WRITTEN PROBLEM: Can you recast the items below as a Markdown table with the columns Row and Item line? Start with the line containing "This screenshot has", go through the end of the items, skip blank lines, and leave the pictures out.

DATA SHOWN:

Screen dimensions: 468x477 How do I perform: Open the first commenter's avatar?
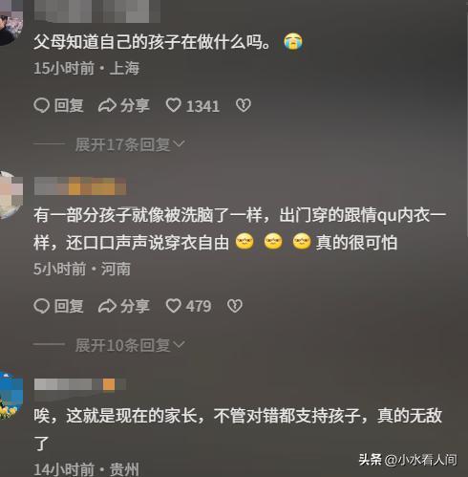[10, 24]
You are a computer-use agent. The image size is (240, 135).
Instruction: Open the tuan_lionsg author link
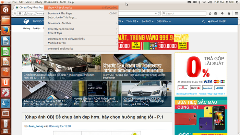(36, 126)
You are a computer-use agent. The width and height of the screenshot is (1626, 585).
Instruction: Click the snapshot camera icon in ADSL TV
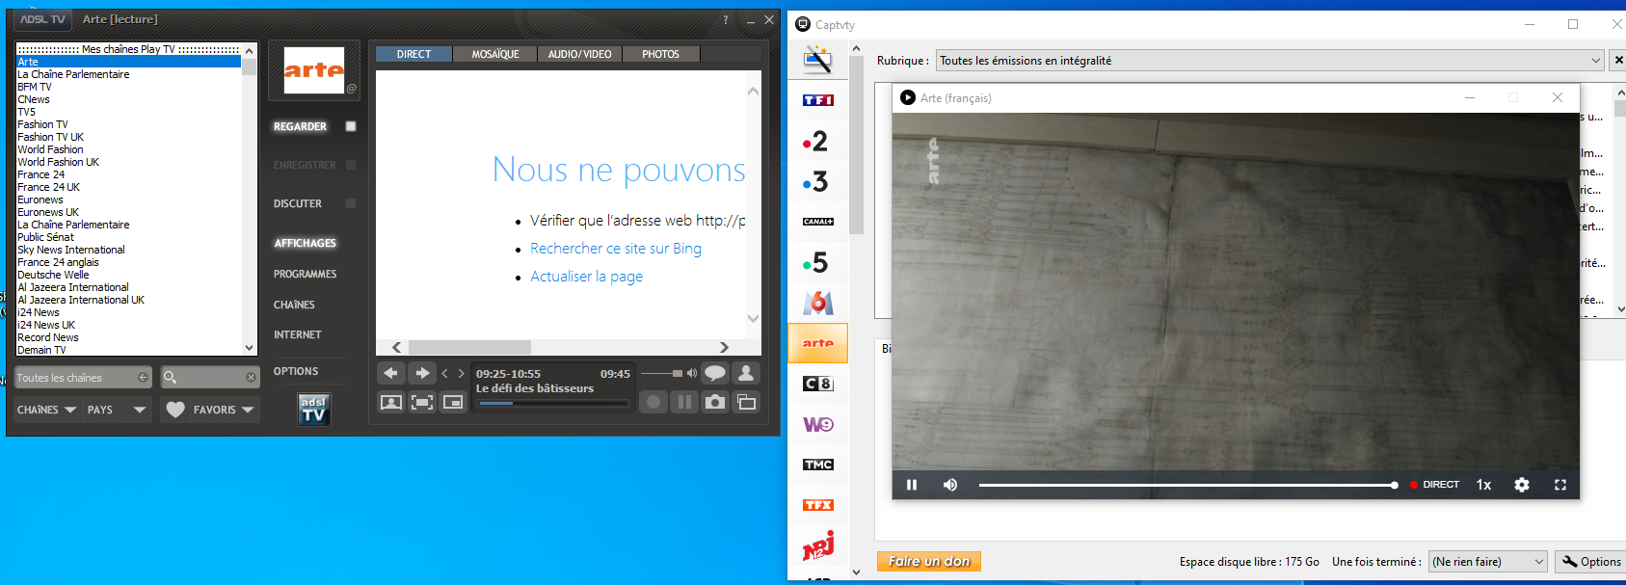(x=714, y=402)
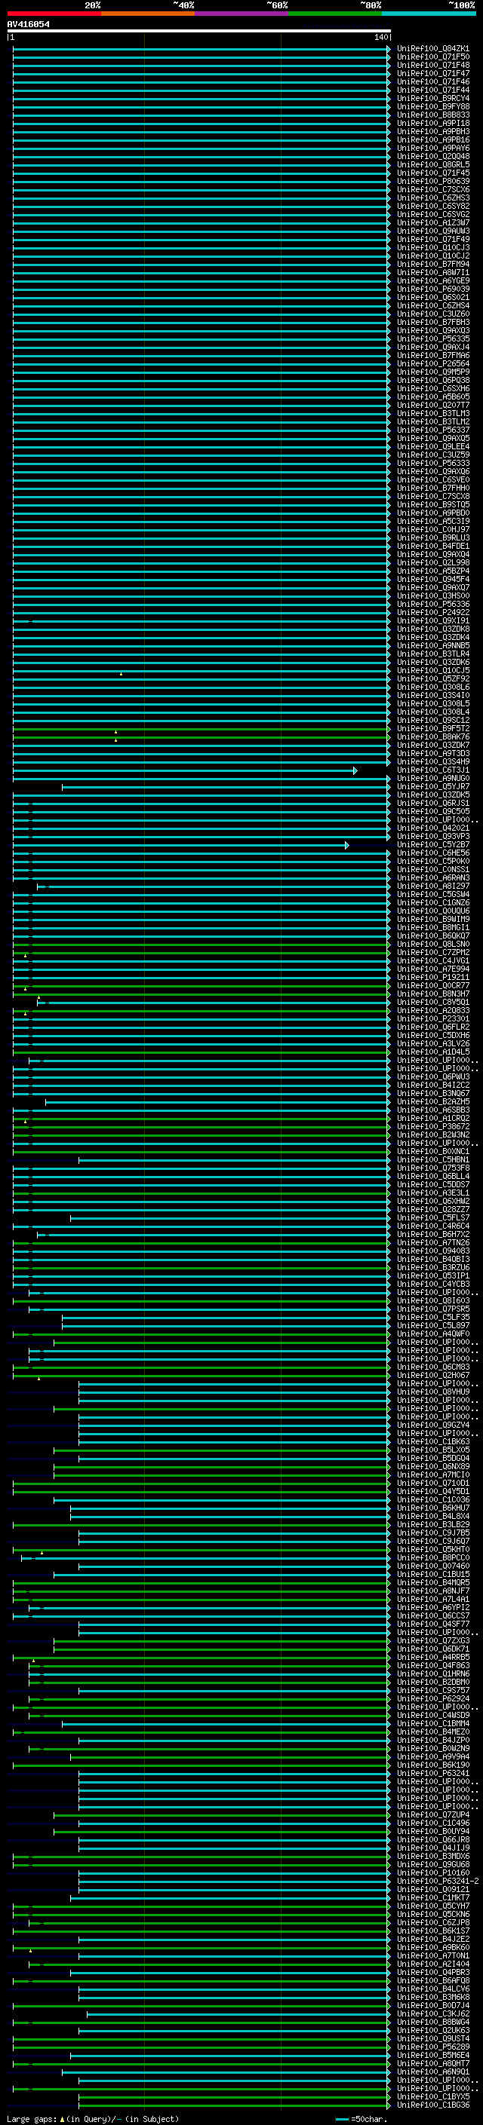
Task: Click the yellow large-gap triangle in legend
Action: [x=62, y=2118]

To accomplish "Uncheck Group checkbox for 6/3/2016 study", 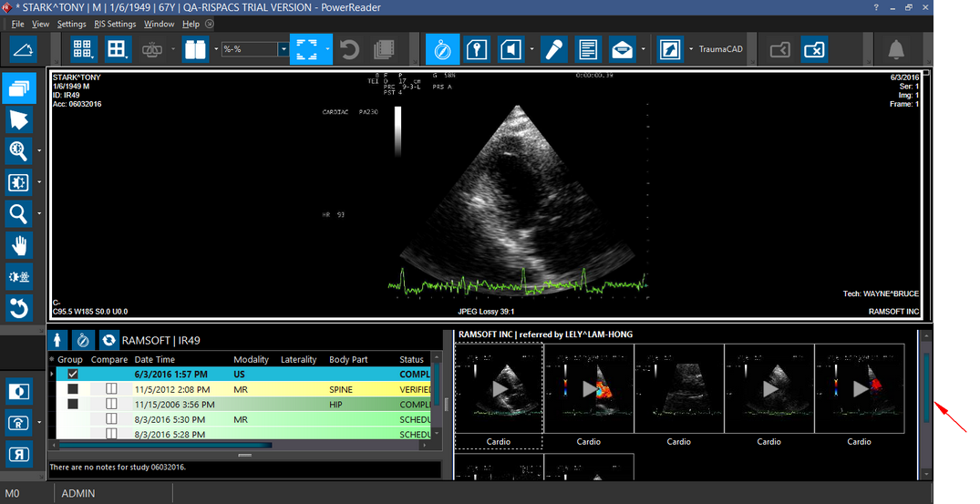I will click(x=73, y=375).
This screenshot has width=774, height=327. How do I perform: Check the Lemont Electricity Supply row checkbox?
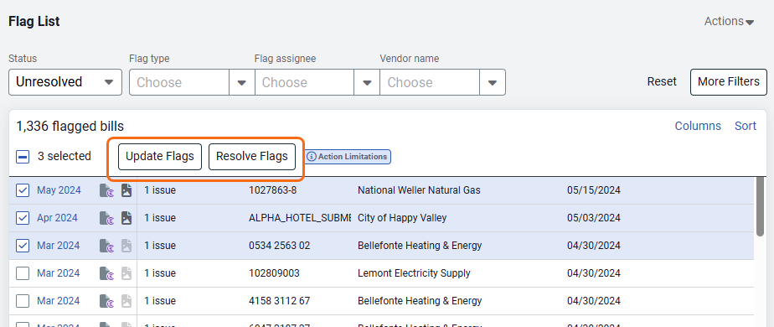coord(23,273)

TASK RESPONSE:
| Row | Item line |
|---|---|
| 1 | This screenshot has width=774, height=327. How do I perform: Check the Lemont Electricity Supply row checkbox? |
| 2 | coord(23,273) |